The records START

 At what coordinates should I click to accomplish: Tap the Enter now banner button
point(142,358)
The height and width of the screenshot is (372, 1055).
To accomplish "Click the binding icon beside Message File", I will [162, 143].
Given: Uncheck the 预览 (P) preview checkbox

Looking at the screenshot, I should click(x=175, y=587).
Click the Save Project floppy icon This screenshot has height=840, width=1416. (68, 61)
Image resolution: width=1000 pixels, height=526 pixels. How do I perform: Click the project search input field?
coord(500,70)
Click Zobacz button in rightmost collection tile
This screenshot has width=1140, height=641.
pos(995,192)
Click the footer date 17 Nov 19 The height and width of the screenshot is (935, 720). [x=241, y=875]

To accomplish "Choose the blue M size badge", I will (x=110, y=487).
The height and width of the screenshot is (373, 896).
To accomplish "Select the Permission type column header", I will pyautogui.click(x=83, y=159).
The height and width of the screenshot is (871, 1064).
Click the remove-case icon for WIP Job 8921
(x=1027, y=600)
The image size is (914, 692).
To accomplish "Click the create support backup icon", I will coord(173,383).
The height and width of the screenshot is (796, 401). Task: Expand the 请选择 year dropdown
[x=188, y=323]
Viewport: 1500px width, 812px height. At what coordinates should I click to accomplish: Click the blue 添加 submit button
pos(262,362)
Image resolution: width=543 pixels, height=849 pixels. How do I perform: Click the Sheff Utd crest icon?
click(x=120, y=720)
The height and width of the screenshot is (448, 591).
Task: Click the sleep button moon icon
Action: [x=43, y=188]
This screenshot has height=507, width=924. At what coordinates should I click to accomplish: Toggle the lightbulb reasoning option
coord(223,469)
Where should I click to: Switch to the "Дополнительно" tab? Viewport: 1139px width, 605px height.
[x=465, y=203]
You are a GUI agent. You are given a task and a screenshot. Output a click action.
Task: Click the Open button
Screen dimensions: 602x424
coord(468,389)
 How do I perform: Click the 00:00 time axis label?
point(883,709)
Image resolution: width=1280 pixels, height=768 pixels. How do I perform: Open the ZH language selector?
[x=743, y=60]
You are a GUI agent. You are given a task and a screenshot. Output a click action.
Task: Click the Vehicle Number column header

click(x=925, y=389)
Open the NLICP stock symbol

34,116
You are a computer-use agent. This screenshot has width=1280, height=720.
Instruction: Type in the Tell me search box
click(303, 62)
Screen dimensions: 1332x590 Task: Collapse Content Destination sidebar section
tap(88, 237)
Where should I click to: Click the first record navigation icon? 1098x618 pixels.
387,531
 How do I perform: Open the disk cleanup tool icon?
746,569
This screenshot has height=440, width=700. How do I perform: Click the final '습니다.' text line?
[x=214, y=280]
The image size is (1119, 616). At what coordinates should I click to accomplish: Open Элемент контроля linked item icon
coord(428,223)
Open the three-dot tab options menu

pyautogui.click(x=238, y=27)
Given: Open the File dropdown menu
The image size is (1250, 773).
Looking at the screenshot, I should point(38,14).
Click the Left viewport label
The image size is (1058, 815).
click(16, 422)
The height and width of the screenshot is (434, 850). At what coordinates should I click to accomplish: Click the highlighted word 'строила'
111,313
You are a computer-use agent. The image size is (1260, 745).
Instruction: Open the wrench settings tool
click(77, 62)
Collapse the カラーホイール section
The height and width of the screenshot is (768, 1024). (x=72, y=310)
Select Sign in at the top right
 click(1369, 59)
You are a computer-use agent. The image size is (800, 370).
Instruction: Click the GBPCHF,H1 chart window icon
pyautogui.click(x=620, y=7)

The records END

* [To do]:
The material above must be written out again in full, exactly.

* [Response for this exercise]:
 At what coordinates should I click to accomplish: Tap the Enter now banner button
point(142,358)
The height and width of the screenshot is (372, 1055).
To accomplish "Click the binding icon beside Message File", I will [162, 143].
Given: Uncheck the 预览 (P) preview checkbox

Looking at the screenshot, I should click(x=175, y=587).
Click the Save Project floppy icon This screenshot has height=840, width=1416. (68, 61)
Image resolution: width=1000 pixels, height=526 pixels. How do I perform: Click the project search input field?
coord(500,70)
Click Zobacz button in rightmost collection tile
This screenshot has width=1140, height=641.
pos(995,192)
Click the footer date 17 Nov 19 The height and width of the screenshot is (935, 720). [x=241, y=875]

To accomplish "Choose the blue M size badge", I will (x=110, y=487).
The height and width of the screenshot is (373, 896).
To accomplish "Select the Permission type column header", I will pyautogui.click(x=83, y=159).
The height and width of the screenshot is (871, 1064).
Click the remove-case icon for WIP Job 8921
(x=1027, y=600)
The image size is (914, 692).
To accomplish "Click the create support backup icon", I will coord(173,383).
The height and width of the screenshot is (796, 401). Task: Expand the 请选择 year dropdown
[x=188, y=323]
Viewport: 1500px width, 812px height. At what coordinates should I click to accomplish: Click the blue 添加 submit button
pos(262,362)
Image resolution: width=543 pixels, height=849 pixels. How do I perform: Click the Sheff Utd crest icon?
click(x=120, y=720)
The height and width of the screenshot is (448, 591).
Task: Click the sleep button moon icon
Action: [x=43, y=188]
This screenshot has height=507, width=924. At what coordinates should I click to accomplish: Toggle the lightbulb reasoning option
coord(223,469)
Where should I click to: Switch to the "Дополнительно" tab? Viewport: 1139px width, 605px height.
[x=465, y=203]
You are a GUI agent. You are given a task and a screenshot. Output a click action.
Task: Click the Open button
Screen dimensions: 602x424
coord(468,389)
 How do I perform: Click the 00:00 time axis label?
point(883,709)
Image resolution: width=1280 pixels, height=768 pixels. How do I perform: Open the ZH language selector?
[x=743, y=60]
You are a GUI agent. You are given a task and a screenshot. Output a click action.
Task: Click the Vehicle Number column header

click(x=925, y=389)
Open the NLICP stock symbol

34,116
You are a computer-use agent. This screenshot has width=1280, height=720.
Instruction: Type in the Tell me search box
click(303, 62)
Screen dimensions: 1332x590 Task: Collapse Content Destination sidebar section
tap(88, 237)
Where should I click to: Click the first record navigation icon? 1098x618 pixels.
387,531
 How do I perform: Open the disk cleanup tool icon?
746,569
This screenshot has height=440, width=700. How do I perform: Click the final '습니다.' text line?
[x=214, y=280]
The image size is (1119, 616). At what coordinates should I click to accomplish: Open Элемент контроля linked item icon
coord(428,223)
Open the three-dot tab options menu

pyautogui.click(x=238, y=27)
Given: Open the File dropdown menu
The image size is (1250, 773).
Looking at the screenshot, I should point(38,14).
Click the Left viewport label
The image size is (1058, 815).
click(16, 422)
The height and width of the screenshot is (434, 850). At what coordinates should I click to accomplish: Click the highlighted word 'строила'
111,313
You are a computer-use agent. The image size is (1260, 745).
Instruction: Open the wrench settings tool
click(77, 62)
Collapse the カラーホイール section
The height and width of the screenshot is (768, 1024). (x=72, y=310)
Select Sign in at the top right
 click(1369, 59)
You are a computer-use agent. The image size is (800, 370).
Instruction: Click the GBPCHF,H1 chart window icon
pyautogui.click(x=620, y=7)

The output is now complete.